ABSTRACT
Name : Aditya Rama
Program : Computer Science
Title : Cross Language Sense Transferring To Build Sense Tagged
Corpus and Word Sense Disambiguation for Bahasa Indonesia
Cross Lingual Word Sense Disambiguation (CLSWD) is one among the methods
in solving word sense disambiguation problem in NLP field. This approach utilize
a concept that a word can translated to many words depend on where that word
appear. Limitation of data (sense tagged corpus in Indonesian language) become
one problem that hold the development of research in Indonesian WSD. In this
research, CLWSD approach will be used to transfer sense from english sense tagged
corpus into Indonesian by using parallel corpora. Result of this research is a sense
tagged corpus in Indonesian language that will be tested by our implemented WSD
system.
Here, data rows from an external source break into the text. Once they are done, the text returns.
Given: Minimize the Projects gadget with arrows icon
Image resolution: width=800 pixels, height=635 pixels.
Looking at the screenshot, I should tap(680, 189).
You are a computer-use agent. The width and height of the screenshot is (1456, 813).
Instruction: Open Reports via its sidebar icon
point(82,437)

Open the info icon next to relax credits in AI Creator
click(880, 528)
Based on the result of the experiment, we could see that Indonesian sense
tagged corpora has been built by the proposed method. Evaluation of the samples
in the sense tagged corpus itself produce 84.8% accuracy of sense given a word
in a context. Beside the sense tagged corpora, the WSD system itself also having
performance above the baseline with most frequent strategy on some given target
words and features. Combination of bag of words and POS Tag features produced
the highest F-Score of 0.682 (68.2%).
Keywords:
Cross Lingual, Word Sense Disambiguation
vii
|
|